▶ [TEXTO FORNECIDO]
António Fidalgo

Descrições, distinções e decisões

Já há muito que Portugal se debate com as causas do seu atraso. Antero de Quental, na primeira conferência do Casino, em 1871, analisava os fenómenos morais, políticos e económicos em que enraizava a decadência dos povos peninsulares. O pessimismo da sua geração sobre o estado do país persiste hoje. Como então continuamos na cauda da Europa e as expectativas de invertermos a situação são desanimadoras.

▶ [O SEU OBJETIVO] Imprima o texto fornecido na íntegra, sem alterar nada. O material não é necessário para esta tarefa.

▶ [INFORMAÇÃO REGISTADA]
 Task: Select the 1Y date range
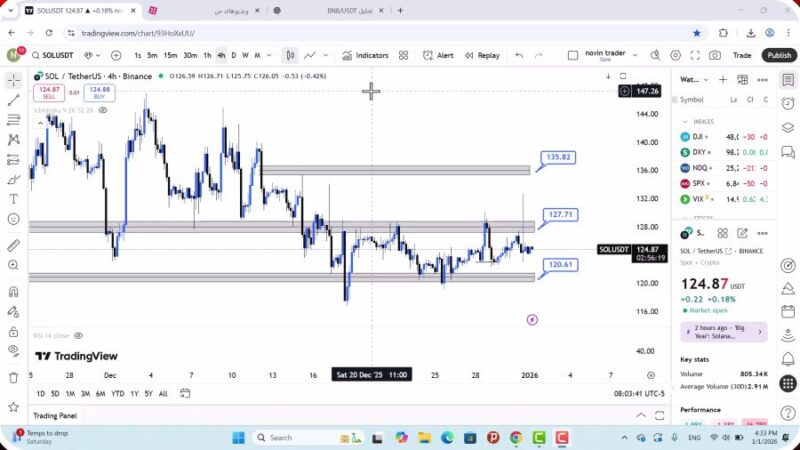click(134, 394)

▶ [ÁREA DE RESPOSTA]
António Fidalgo

Descrições, distinções e decisões

Já há muito que Portugal se debate com as causas do seu atraso. Antero de Quental, na primeira conferência do Casino, em 1871, analisava os fenómenos morais, políticos e económicos em que enraizava a decadência dos povos peninsulares. O pessimismo da sua geração sobre o estado do país persiste hoje. Como então continuamos na cauda da Europa e as expectativas de invertermos a situação são desanimadoras.